Financial markets do not simply passively reflect the fundamentals of assets as traditionally understood; they actively shape the reality they are supposed to measure.
Soros gave the example of the 1960s conglomerate craze: Investors believed that these companies could create value by acquiring small, high-quality companies, driving up their stock prices. This, in turn, allowed these conglomerates to actually acquire these companies using their inflated stock prices, thus "realizing" value.
In short, this created a "sustained and circular" feedback loop: Participants' ideas influenced the events they were betting on, and these events, in turn, influenced their ideas.
Fast forward to today, Soros might give the example of a company like MicroStrategy.

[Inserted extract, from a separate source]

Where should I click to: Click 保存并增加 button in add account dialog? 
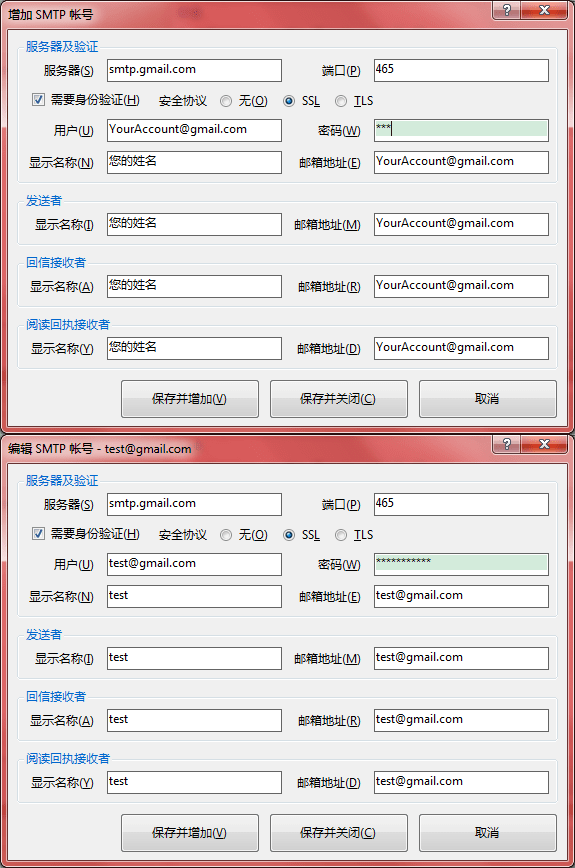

Its CEO, Michael Saylor, is pitching to investors exactly this circular logic: You should value MicroStrategy's stock at a premium to its net asset value because the very act of trading at a premium makes the stock more valuable.
In 2009, Soros wrote that he used reflexivity theory to analyze and pointed out that the root cause of the financial crisis was a fundamental misjudgment, namely, the belief that "(real estate) mortgage value is unrelated to credit availability."
The mainstream view was that banks simply overestimated the value of real estate serving as loan collateral, and investors paid too high a price for derivative products supported by these loans.
Sometimes that was indeed the case, just a simple mispricing of assets.
But Soros believed that the massive scale of the 2008 financial crisis had to be explained by a "feedback loop": Investors' high-price purchases of credit products drove up the value of the underlying collateral (real estate). "As credit becomes cheaper and more available, economic activity heats up, causing real estate values to rise."
And the rising real estate values, in turn, encouraged credit investors to pay a higher price.
In theory, credit derivative product prices such as CDOs should reflect real estate values. But in reality, they were also helping create these values.
That, at least, is the textbook explanation of Soros's theory of financial reflexivity.
But Brian Armstrong went beyond mere explanation; he demonstrated it in action, in the way of "The Rumor Terminator."
By speaking the words people were betting he would say, he proved that participants' views (predicting the market) could directly shape outcomes (what he actually said), precisely the meaning of Soros's statement that "market prices can distort fundamentals."
The current AI bubble is a trillion-dollar upgrade to Brian Armstrong's experiment, allowing us to grasp this lesson in real-time: People believe AGI will be achieved, so they invest in OpenAI, NVIDIA, data centers, and so on. These investments make AGI more likely to come true, which in turn attracts more investment in OpenAI...
This perfectly captures Soros's famous insight on bubbles: He would enter the market because his buying would drive up prices, and higher prices would improve fundamentals, attracting even more buyers.
However, Soros would also caution investors against believing in this self-fulfilling prophecy. In the extreme case of a bubble, the speed at which investors drive up prices far exceeds the speed at which prices can improve fundamentals.
Reflecting on the financial crisis, Soros wrote: "A complete reflexive process, initially self-reinforcing, must eventually reach a peak or turning point, after which it becomes self-reinforcing in the opposite direction."
In other words, trees don't grow to the sky, and bubbles don't last forever.
Unfortunately, there is no "MythBusters" type of experiment that can demonstrate this in real life.
But at least now we know that market prices can make things happen, just like a few words spoken on an earnings call.
So, why wouldn't AGI (Artificial General Intelligence) do the same?